Monday, July 24, 2006

Welcome to Britain!

Today should have been a really good day. Some very good friends from San Diego who've helped me out on all my 'Lord of the Rings' exploits, and put me up last year when I went to Microsoft PDC in September, arrived in London for a holiday they've been planning and saving for for three years. A home-swap scheme with a family in London proved almost impossible to arrange, so the originally planned three week vacation in London became a vacation in Paris, with a short three-day stay in a London hotel at the beginning and end of their holiday. Today was the the day my jet-lagged friends arrived in the UK and tomorrow (or rather later today) we had a Houses of Parliament visit arranged with my local MP, Katie Hoare, and a whole bunch of tourist activities planned. I'd taken a day off work to show my friends around - the least I could do after all the times they'd looked after me when in California.


The afternoon didn't get off to a great start when most of the hand-picked restaurants in my friends' guide proved to be either closed on a Sunday, or just not serving food any more or... well let's just say we got unlucky. Eventually after much walking around, exhausted and frustrated we settled for a Wetherspoons pub in Holburn. I warned my friends that the food, whilst cheap, would be rubbish - and I wasn't proved wrong. The 'Pedigree' beer on offer was one of the worst I've ever tasted. And the warning signs everywhere about watching out for pickpockets should have alterted us to the fact that this was a hangout for professional thieves.


We kept our bags with us at all times, but at 9pm we discovered that Susan's money bag, zipped inside a pocket in her bag that had been beside her all night long, in a pub that was not THAT busy, had been stolen. We still haven't worked out how they managed to so brazenly unzip the bag and steal the money belt from right under our noses. Unfortunately, the belt contained the passports the family need to get to Paris, theatre tickets and an assortment of credit cards.

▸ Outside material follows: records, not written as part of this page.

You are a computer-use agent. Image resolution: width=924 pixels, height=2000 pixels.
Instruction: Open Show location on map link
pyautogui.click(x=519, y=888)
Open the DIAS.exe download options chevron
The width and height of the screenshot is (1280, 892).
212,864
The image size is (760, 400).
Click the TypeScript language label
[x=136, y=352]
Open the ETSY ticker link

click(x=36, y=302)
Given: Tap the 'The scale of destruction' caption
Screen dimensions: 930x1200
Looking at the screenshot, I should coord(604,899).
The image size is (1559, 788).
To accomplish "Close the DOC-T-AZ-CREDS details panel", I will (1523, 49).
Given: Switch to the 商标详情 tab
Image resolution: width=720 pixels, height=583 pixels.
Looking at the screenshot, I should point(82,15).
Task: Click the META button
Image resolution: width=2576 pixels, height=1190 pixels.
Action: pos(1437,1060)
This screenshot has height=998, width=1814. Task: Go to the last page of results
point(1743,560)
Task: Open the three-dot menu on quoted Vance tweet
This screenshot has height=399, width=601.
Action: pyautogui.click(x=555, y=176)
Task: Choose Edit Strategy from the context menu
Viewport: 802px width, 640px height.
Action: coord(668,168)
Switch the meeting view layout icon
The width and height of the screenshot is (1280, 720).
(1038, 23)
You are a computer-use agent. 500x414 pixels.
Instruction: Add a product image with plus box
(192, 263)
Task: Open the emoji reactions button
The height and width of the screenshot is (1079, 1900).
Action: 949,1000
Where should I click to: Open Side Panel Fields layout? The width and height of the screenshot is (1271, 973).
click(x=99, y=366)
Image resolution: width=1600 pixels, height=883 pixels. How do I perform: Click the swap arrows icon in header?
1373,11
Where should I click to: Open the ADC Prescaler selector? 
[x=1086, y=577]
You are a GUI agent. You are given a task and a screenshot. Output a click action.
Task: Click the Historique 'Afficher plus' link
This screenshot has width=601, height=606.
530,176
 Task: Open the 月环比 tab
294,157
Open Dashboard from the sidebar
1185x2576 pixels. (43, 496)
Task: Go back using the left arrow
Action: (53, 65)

Now all the plans for tomorrow (and the day after probably) have changed!


Tomorrow will be spent at the American Embassy desperately trying to arrange replacement passports for all four family members in time for Wedenesday morning. Most of the night that my friends should have been using to catch up on much-needed sleep after a very long flight, will be spent ringing up international phone numbers to ensure all the credit cards are cancelled. Luckily my friends have photocopies of their passports and all their credit card details with them which should help a little - how many other holiday visitors are so well prepared for the worst, I wonder?


The holiday the family have been saving up for over the last three years has got off to a very sour start and the London leg of their trip will pretty much have to be abandoned.


I'm embarrassed at my failure to warn my friends to leave their passports in the hotel safe and not to carry them around, and my naivety in thinking London was a fairly safe area. When guests have an American accent it seems they're automatically identified as tourists who are easy targets.


But most of all today I'm embarrassed by London. By the rude, surly, barely-able-to-speak-English staff we've encountered everywhere. By the dirt, grime and litter that's everywhere. By the lazy people who just throw litter around because they can't be bothered to to walk five yards to a litter bin. By the claustrophobic heat and power failures that hit many sections of our supposedly world class underground system while we were moving around today. By the expensive up-market hotel in the Strand, named after a certain salad, that eight hours after our check-in still doesn't have any air conditioning working in either of the rooms that were booked (despite assurances that maintenance would have problems sorted 'in the next hour').


But most of all I'm embarrassed by the sad excuse for a human being that sits in a pub waiting to prey on good people taking a well-earned and well-deserved break, causing them much upset, anguish, expense and loss of valuable and extremely limited leisure time.


It goes without saying that I took the photo below BEFORE the afore-mentioned theft. If only I could turn back time to the point where this photo was taken. I'd certainly choose another pub/eaterie. I'd give better advice on what to do with passports and credit cards. And I'd do more online research on favourite restaurants and their opening hours. Alas, I have no time travel machine :(


1 comment:

Anonymous said...

Oh Ian! Moochie filled us in on the details. Don't be so hard on yourself. That stuff happens to the best of us. Susan, John, and the boys should just be thankful I wasn't with them as they would have lost their luggage and gotten a flat tire along the way as well.

Just wanted to pop in and say hello. I like your new blog.